There was a significant absolute reduction in A1C for the INT group (Hg: -0.238, 95%CI: -0.291 - -0.186, Z: -8.937, P< 0.001). The WT% reduction was significantly higher for the INT group compared to the CTRL group (Hg: -0.431, 95%CI: -0.477 - -0.385, Z: -18.472, P< 0.001) and the SBP reduction was higher for the INT group compared to the CTRL group. (Hg: -0.052, 95%CI: -0.101- -0.003, Z: -2.086, P: 0.037). The heterogeneity observed for our meta analysis is Q: 1.884, df: 6, P: 0.930. Figure 2 represents the meta analysis and results for the final outcomes.
There was no significant difference in ACM between groups, 45 events in the INT and 55 in the CTRL (OR: 0.843, 95%CI: 0.571- 1.244, Z: -0.860, P: 0.390), however there were significantly fewer CVM events the INT group , 17 events in the INT and 36 events in the CTRL suggesting CVM benefit (OR:0.496, 95%CI: 0.282-0.873, Z: -2.433, P: 0.015). There was a significant absolute reduction in A1C for the INT group (Hg: -0.238, 95%CI: -0.291 - -0.186, Z: -8.937, P< 0.001). Figure 2 represents the meta analysis and results for the final outcomes.
4. Discussion
Our study demonstrated favorable and significant effect of pharmacological weight reduction strategies on weight loss, blood pressure reduction, glycemic control (A1C reduction), and CVM. While these findings are consistent with the effects of surgical weight reduction,[19,20] our study adds to the limited literature on the CVD effects of pharmacological therapy for obesity.
Weight loss has been noted to modify risk factors via improving insulin sensitivity, reducing inflammation, decreasing blood pressure and modifying the lipid profile [21-24]. The mechanism by which weight loss medications impact CVD risk reduction could be either a direct effect of these agents or merely an effect on weight reduction.

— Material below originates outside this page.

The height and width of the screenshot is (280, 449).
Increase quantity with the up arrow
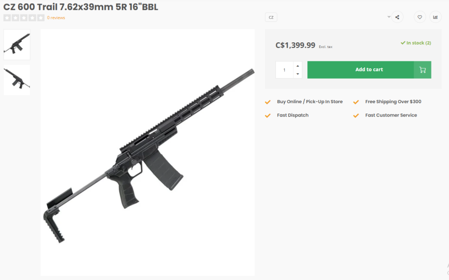coord(298,66)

Without pharmacological interventions, diet and exercise regimens when successful in reducing weight have been shown to reduce CVD risk [25,26]. Additionally, whether via lifestyle modification or bariatric surgery, weight loss without pharmacological therapy has been shown to decrease CVD risk [27,28]. This would support the notion that CVD risk reduction by pharmacological agents is largely due to the effect of weight loss itself. Furthermore, the mechanism of action of these medications are not directly anti-inflammatory, and do not directly modify insulin sensitivity, blood pressure or the lipid profile [29-32].

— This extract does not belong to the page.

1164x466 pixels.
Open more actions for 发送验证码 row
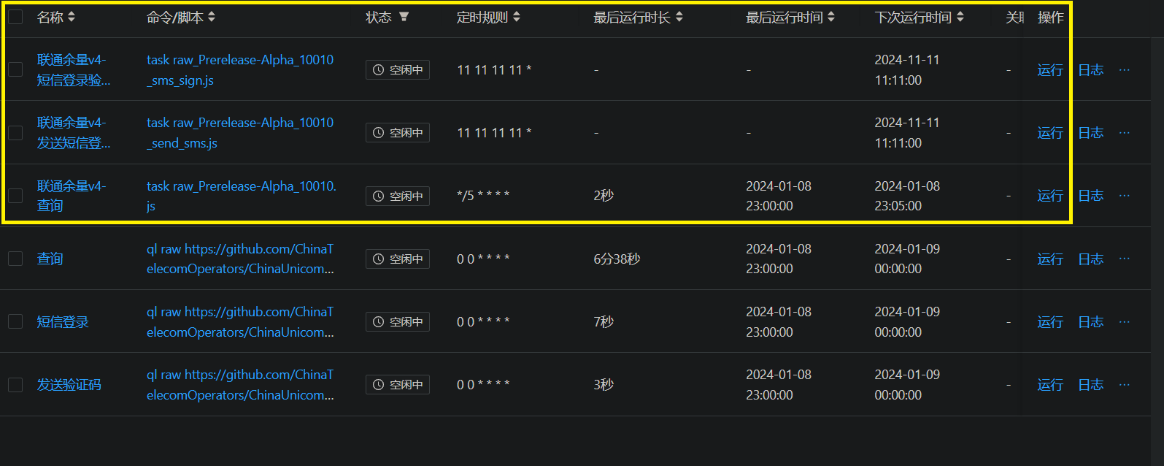pos(1124,384)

Thus, it is most likely the benefit on CVD from these therapies is via weight reduction and not direct medication effect [29-32].
One limitation to our analysis was the small number of long-term studies assessing the CVD risk factors and mortality with each of the medications we evaluated. Thus, our meta-analysis could not compare the CVD outcomes between individual pharmacological agents. In addition, many studies did not contain enough information to assess non-traditional risk factors such as inflammatory markers or assessment of dyslipidemia.. We also found there was no decrease in all-cause mortality in our study, potentially due to medication impact on the gastrointestinal, hormonal or neurological systems, which were beyond the scope of our meta-analysis.
In summary, through our study demonstrated that use of pharmacological weight loss therapy is beneficial in weight reduction, improvement of A1C and blood pressure and decreases rates of CVM when compared to placebo and diet/exercise regimens. This suggests that pharmacotherapy maybe a treatment option for CVD risk reduction in obese patients. Further research should be performed to clarify the implications these therapies have on overall mortality and evaluate the mechanisms by which these medications reduce CVD risk factors and mortality.
Competing Interests
The authors declare that they have no competing interests.